Top of Data for processing

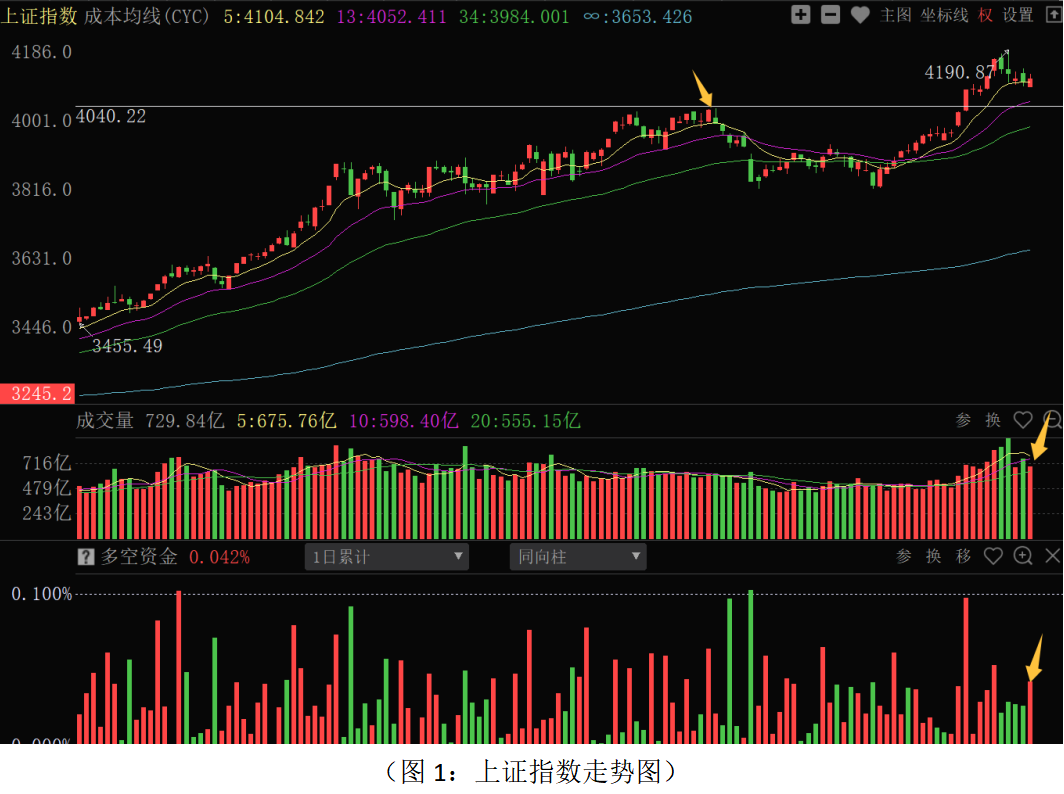Click the magnifier icon in the 成交量 panel
This screenshot has width=1064, height=794.
1052,420
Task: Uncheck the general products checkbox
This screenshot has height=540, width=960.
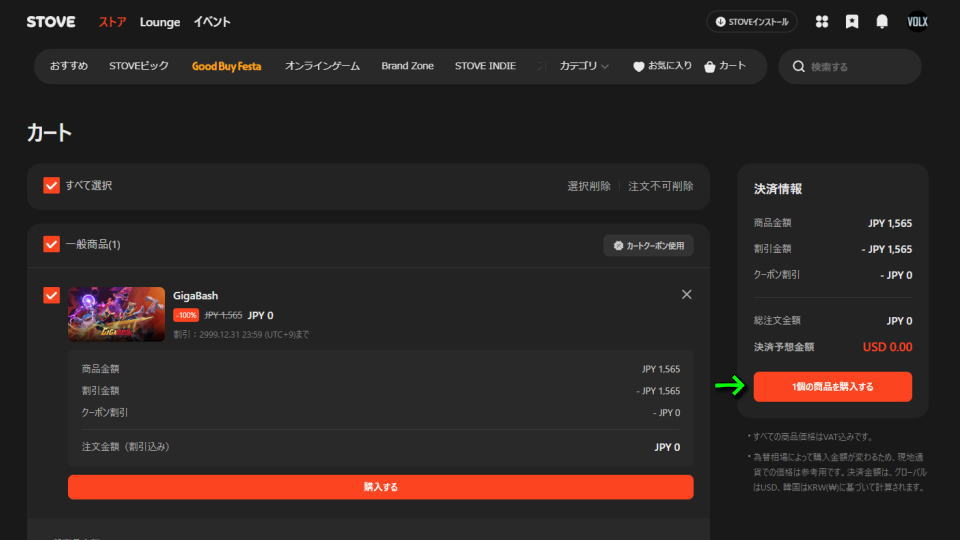Action: 52,244
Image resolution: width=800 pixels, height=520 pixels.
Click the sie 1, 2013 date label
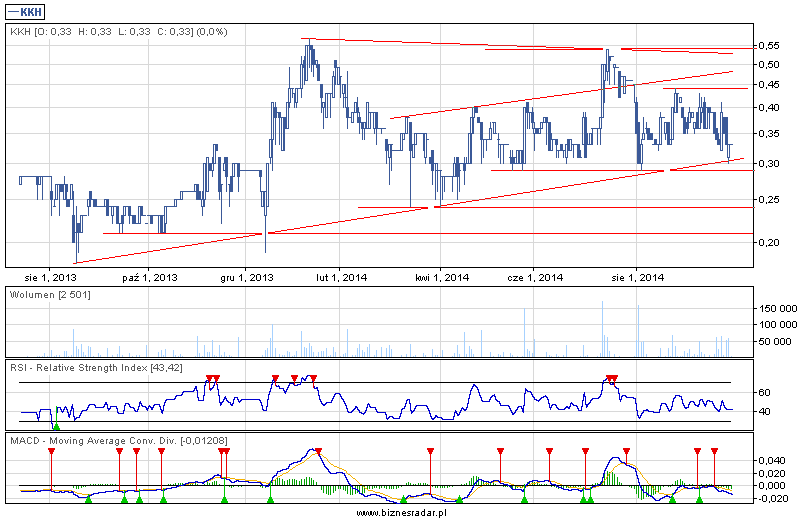coord(52,276)
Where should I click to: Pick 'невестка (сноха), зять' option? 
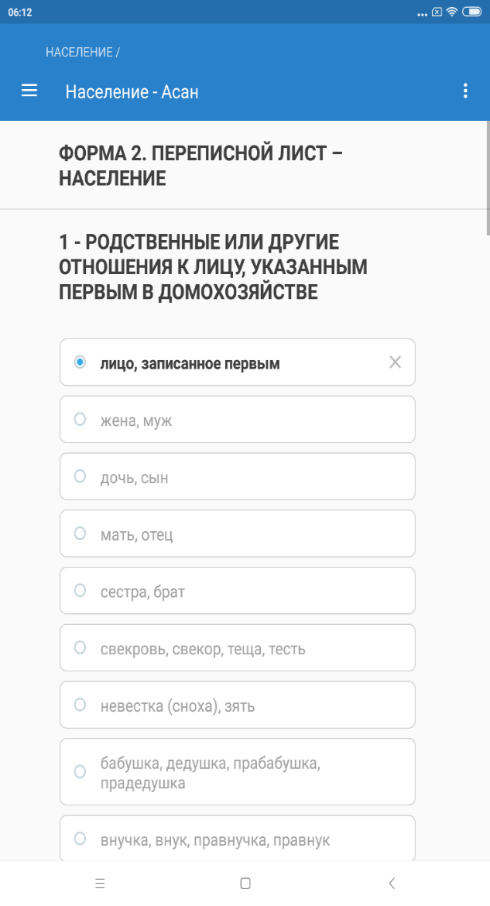(237, 705)
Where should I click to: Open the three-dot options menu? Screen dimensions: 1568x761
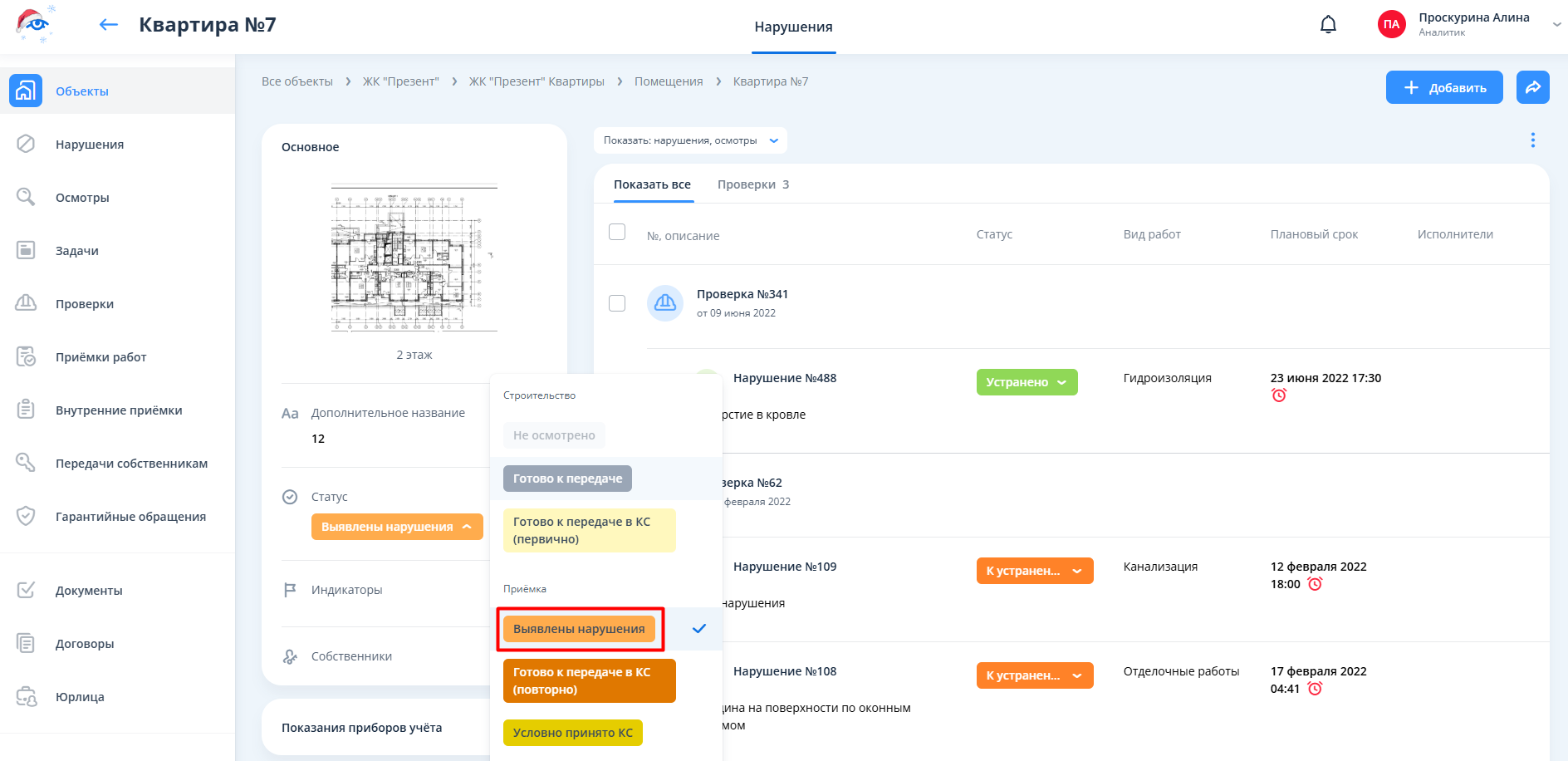click(x=1532, y=140)
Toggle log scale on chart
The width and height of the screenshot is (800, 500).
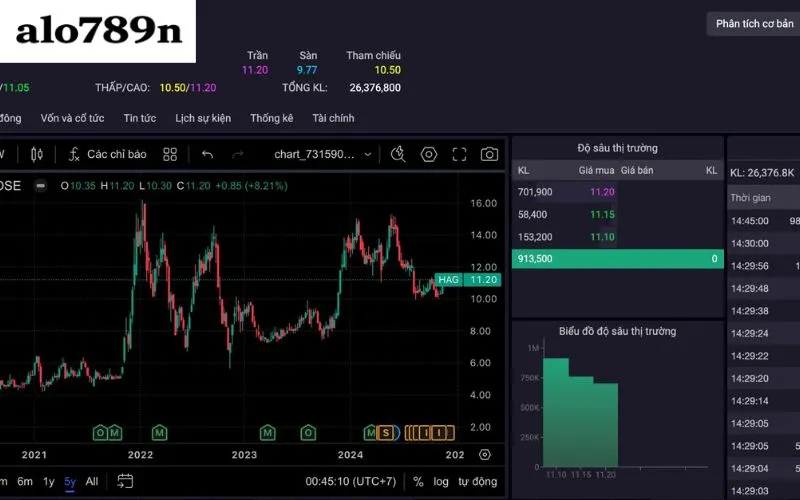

Bottom of Data for processing

__Prompt__. Copy out only the lines from the one containing "Where should I click to: Open" to the end of the entries, unchanged. Drop the pictures.

__Reply to the task__.
Where should I click to: Open the three-dot options menu? Screen dimensions: 1568x761
click(x=1532, y=140)
Toggle log scale on chart
The width and height of the screenshot is (800, 500).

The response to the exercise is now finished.